Dresden - Sachsens Rekordpokalsieger Chemnitzer FC hat die erste Hürde im Landespokal mühelos gemeistert. Beim Dresdner SC wurde der Regionalligist am Freitagabend seiner Favoritenrolle gerecht und feierte einen souveränen 7:0 (3:0)-Auswärtssieg.

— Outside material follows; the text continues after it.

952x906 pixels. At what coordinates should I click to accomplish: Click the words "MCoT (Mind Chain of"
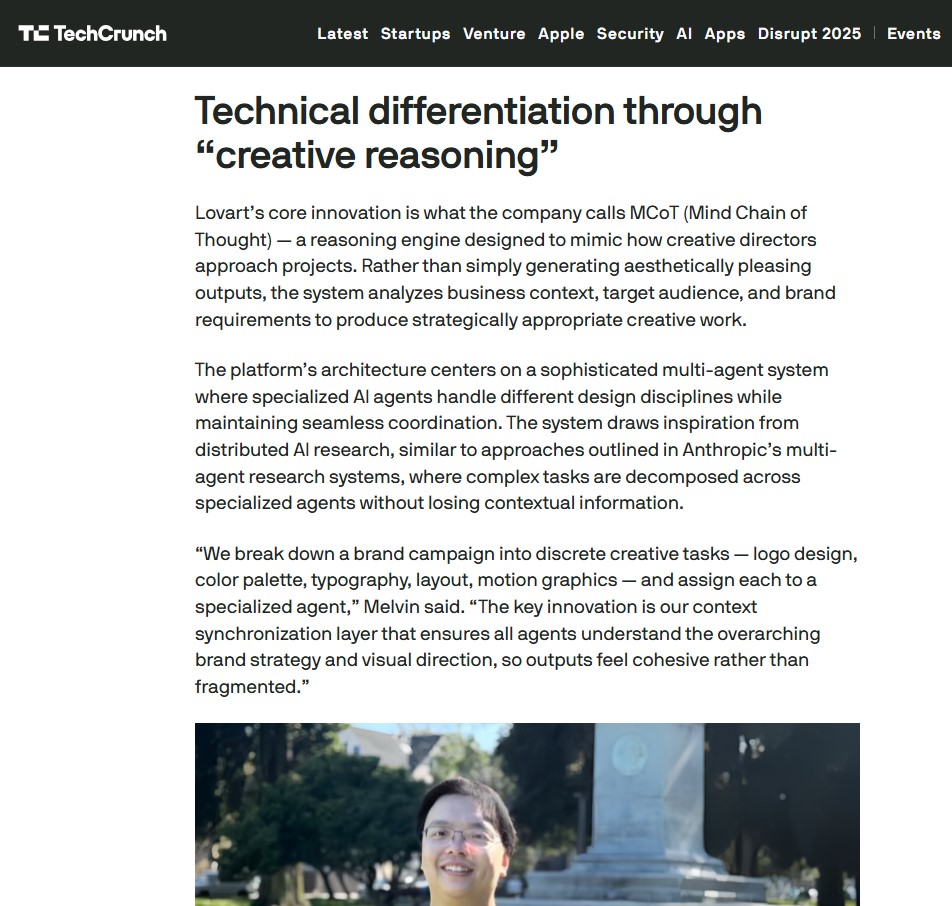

Das Spiel begann mit einer Gedenkminute für den am 1. September im Alter von 83 Jahren verstorbenen DDR-Oberliga-Rekordspieler Eberhard Vogel. Für die Himmelblauen bestritt "Matz" zwischen 1961 und 1970 über 140 Pflichtspiele, wurde 1967 mit dem Club DDR-Meister. Für den DSC war er zwischen dem 3. April 2002 und 16. Januar 2003 als Trainer in der Regionalliga Nord tätig.
Auf dem Spielfeld war in der Anfangsviertelstunde zunächst kein Zwei-Klassen-Unterschied zu sehen. Die Hausherren agierten vor 1908 Zuschauern mutig, setzten immer wieder Nadelstiche. Der aufgerückte Außenverteidiger Emilio Rau hatte an der Strafraumgrenze freie Schussbahn. Dem Dresdner versprang der Ball (16.).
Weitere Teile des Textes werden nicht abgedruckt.